Seorang petambak atau penjaga empang juga dapat meminjam uang kepada

ponggawa-nya bila mereka mempunyai kebutuhan lain yang mendesak, pinjaman

tersebut akan diberikan tanpa agunan dan bunga maupun prosedur formal lainnya. Berbagai kemudahan yang diperoleh semakin melanggengkan kekuasaan ponggawa

atas petambak-petambak di Delta Mahakam, yang semakin tergantung pada mekanisme kredit sangat lunak tapi mengikat tersebut.
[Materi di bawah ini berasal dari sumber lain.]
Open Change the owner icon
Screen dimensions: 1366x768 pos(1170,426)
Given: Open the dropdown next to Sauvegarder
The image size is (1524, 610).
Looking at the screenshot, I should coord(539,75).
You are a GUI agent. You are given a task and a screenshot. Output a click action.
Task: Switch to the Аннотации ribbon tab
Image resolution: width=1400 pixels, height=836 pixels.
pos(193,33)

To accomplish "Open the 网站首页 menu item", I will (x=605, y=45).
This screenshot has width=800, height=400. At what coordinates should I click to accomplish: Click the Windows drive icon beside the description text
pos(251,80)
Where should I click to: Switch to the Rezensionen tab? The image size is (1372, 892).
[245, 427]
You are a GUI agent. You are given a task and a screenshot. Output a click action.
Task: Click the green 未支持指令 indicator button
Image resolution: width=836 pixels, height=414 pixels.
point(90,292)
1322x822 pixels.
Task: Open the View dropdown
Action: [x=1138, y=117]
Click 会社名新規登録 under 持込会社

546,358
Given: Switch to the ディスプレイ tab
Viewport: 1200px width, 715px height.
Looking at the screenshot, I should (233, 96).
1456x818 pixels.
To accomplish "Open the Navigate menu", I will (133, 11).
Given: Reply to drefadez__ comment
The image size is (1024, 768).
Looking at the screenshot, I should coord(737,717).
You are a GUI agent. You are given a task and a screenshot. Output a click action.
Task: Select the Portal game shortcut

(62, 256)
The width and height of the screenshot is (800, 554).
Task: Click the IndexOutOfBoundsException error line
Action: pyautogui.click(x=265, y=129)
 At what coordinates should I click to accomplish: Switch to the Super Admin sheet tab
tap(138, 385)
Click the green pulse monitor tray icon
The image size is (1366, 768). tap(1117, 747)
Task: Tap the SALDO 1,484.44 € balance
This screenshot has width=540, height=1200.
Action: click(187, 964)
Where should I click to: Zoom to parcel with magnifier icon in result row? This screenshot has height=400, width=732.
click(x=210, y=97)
Meskipun terdapat beberapa pilihan untuk mendapatkan pinjaman modal dalam pembuatan dan pengelolaan tambak yang dimilikinya, seorang petambak akan bersikap lebih realistis bahkan ekstra hati-hati dalam memanfaatkan beragam pilihan yang ada. Kalupun ada petambak yang berhasil mendapatkan pinjaman dari bank atau perusahanan eksportir untuk memenuhi kebutuhan modal dalam mengelola tambak, sangatlah sedikit jumlahnya. Mereka biasanya petambak yang telah lepas dari cengkraman hutang para ponggawa atau petambak yang memiliki relationships, skill dan barang agunan yang memadai, karena rumitnya prosedur birokrasi peminjaman modal usaha di bank serta sulitnya mengakses fasilitas yang disediakan oleh perusahaan eksportir. Kondisi ini menyebabkan kemudahan yang ditawarkan oleh bank ataupun perusahaan eksportir lebih sering di manfaatkan oleh para ponggawa besar.

Hubungan kerja pada komunitas petambak biasanya berlaku sistem bagi hasil 3:1, artinya tiga bagian hasil panen untuk pemilik tambak dan 1 (satu) bagian untuk penjaga empang setelah dikurangi biaya produksi. Namun ada pula yang menggunakan sistem bagi hasil 75% untuk pemilik tambak dan 25% untuk penjaga empang yang memenuhi sendiri kebutuhan hidupnya, itupun setelah dipotong biaya produksi atau 80% untuk pemilik tambak dan 20% untuk penjaga empang yang kebutuhan hidupnya dipenuhi oleh pemilik tambak, setelah dipotong biaya produksi. Pemenuhan kebutuhan hidup penjaga empang biasanya dicukupi oleh pemilik tambak, sedangkan kebutuhan modal operasional akan dipenuhi oleh ponggawa yang menjadi patronnya, selanjutnya untuk sebuah kebutuhan yang tidak sanggup dipenuhinya; seorang ponggawa akan meminta bantuan pada ponggawa yang lebih besar atau pada perusahaan eksportir dengan sebuah kesepakatan yang berujung pada penyerahan sepenuhnya hasil tambak kepada pemberi pinjaman modal (Lenggono, 2004). Dalam banyak kasus; seorang petambak yang memiliki hubungan baik dengan perusahaan eksportir, dapat langsung memperoleh bantuan modal bagi kegiatan usahanya dan mendapat selisih keuntungan yang lebih baik karena menjual hasil produksi tambaknya langsung pada perusahaan tersebut dibandingkan melalui perantaraan ponggawa.